** Opening RECORDS FOR THIS TASK block **

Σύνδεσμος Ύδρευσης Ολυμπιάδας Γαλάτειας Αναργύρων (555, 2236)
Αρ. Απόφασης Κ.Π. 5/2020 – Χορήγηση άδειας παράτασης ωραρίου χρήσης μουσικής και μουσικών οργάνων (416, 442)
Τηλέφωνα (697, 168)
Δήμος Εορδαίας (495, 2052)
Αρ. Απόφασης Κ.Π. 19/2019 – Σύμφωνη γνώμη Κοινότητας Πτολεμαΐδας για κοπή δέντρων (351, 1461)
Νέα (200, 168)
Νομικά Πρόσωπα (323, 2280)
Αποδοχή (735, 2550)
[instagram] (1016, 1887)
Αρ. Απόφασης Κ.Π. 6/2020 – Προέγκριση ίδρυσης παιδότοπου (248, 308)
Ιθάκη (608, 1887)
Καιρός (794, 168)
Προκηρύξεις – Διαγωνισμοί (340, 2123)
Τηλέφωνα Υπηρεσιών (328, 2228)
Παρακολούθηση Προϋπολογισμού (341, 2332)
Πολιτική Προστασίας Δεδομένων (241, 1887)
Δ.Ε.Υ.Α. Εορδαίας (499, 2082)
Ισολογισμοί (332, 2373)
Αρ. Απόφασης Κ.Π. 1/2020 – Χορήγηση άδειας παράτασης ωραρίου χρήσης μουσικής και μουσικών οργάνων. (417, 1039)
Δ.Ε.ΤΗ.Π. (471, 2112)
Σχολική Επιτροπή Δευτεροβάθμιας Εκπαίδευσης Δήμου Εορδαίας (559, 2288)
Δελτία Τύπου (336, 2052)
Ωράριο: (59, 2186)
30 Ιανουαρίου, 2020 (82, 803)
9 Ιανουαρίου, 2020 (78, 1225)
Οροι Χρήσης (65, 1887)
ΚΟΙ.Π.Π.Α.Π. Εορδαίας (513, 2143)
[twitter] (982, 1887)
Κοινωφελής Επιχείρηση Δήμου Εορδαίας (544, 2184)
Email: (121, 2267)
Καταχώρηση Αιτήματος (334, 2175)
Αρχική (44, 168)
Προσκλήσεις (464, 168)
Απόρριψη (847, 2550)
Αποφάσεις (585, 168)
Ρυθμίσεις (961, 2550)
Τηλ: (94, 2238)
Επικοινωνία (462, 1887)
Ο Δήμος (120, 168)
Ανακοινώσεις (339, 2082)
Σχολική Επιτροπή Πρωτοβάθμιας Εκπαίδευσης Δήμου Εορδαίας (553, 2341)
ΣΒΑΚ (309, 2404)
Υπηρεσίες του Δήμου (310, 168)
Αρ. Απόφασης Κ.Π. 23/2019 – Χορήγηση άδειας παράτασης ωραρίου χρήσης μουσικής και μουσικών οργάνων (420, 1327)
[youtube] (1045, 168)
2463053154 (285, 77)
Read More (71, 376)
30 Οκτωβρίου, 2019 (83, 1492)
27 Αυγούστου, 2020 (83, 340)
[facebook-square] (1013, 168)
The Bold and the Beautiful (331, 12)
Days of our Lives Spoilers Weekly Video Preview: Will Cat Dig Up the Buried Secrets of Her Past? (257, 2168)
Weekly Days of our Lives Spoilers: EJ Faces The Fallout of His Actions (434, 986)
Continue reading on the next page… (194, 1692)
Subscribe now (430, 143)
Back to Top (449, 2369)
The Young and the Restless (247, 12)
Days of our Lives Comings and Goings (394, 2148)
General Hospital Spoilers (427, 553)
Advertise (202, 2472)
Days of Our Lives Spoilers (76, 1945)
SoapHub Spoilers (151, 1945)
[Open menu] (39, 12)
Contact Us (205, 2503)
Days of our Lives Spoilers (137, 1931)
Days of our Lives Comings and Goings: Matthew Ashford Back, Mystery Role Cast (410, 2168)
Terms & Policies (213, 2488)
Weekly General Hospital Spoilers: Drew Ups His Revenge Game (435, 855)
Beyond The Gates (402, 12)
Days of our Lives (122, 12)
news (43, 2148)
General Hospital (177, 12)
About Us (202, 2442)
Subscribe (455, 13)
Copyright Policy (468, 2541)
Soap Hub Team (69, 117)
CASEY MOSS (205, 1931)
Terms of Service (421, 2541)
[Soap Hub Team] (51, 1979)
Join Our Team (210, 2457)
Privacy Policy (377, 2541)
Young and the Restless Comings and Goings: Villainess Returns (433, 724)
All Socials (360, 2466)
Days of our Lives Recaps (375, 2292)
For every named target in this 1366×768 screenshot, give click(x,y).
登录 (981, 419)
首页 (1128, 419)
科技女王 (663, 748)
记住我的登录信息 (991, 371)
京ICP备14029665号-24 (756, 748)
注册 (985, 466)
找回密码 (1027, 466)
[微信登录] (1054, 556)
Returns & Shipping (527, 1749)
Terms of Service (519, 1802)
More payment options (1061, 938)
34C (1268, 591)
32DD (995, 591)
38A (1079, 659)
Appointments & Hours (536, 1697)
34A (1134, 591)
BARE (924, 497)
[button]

** Closing RECORDS FOR THIS TASK block **

TASK DIRECTIONS —
In the answer, please give only the lines from the line containing "[Soap Hub Team] (51, 1979)" through the final line of the data, copied exactly.

ANSWER TO THIS TASK —
[Soap Hub Team] (51, 1979)
Join Our Team (210, 2457)
Privacy Policy (377, 2541)
Young and the Restless Comings and Goings: Villainess Returns (433, 724)
All Socials (360, 2466)
Days of our Lives Recaps (375, 2292)
For every named target in this 1366×768 screenshot, give click(x,y).
登录 (981, 419)
首页 (1128, 419)
科技女王 (663, 748)
记住我的登录信息 (991, 371)
京ICP备14029665号-24 (756, 748)
注册 (985, 466)
找回密码 (1027, 466)
[微信登录] (1054, 556)
Returns & Shipping (527, 1749)
Terms of Service (519, 1802)
More payment options (1061, 938)
34C (1268, 591)
32DD (995, 591)
38A (1079, 659)
Appointments & Hours (536, 1697)
34A (1134, 591)
BARE (924, 497)
[button]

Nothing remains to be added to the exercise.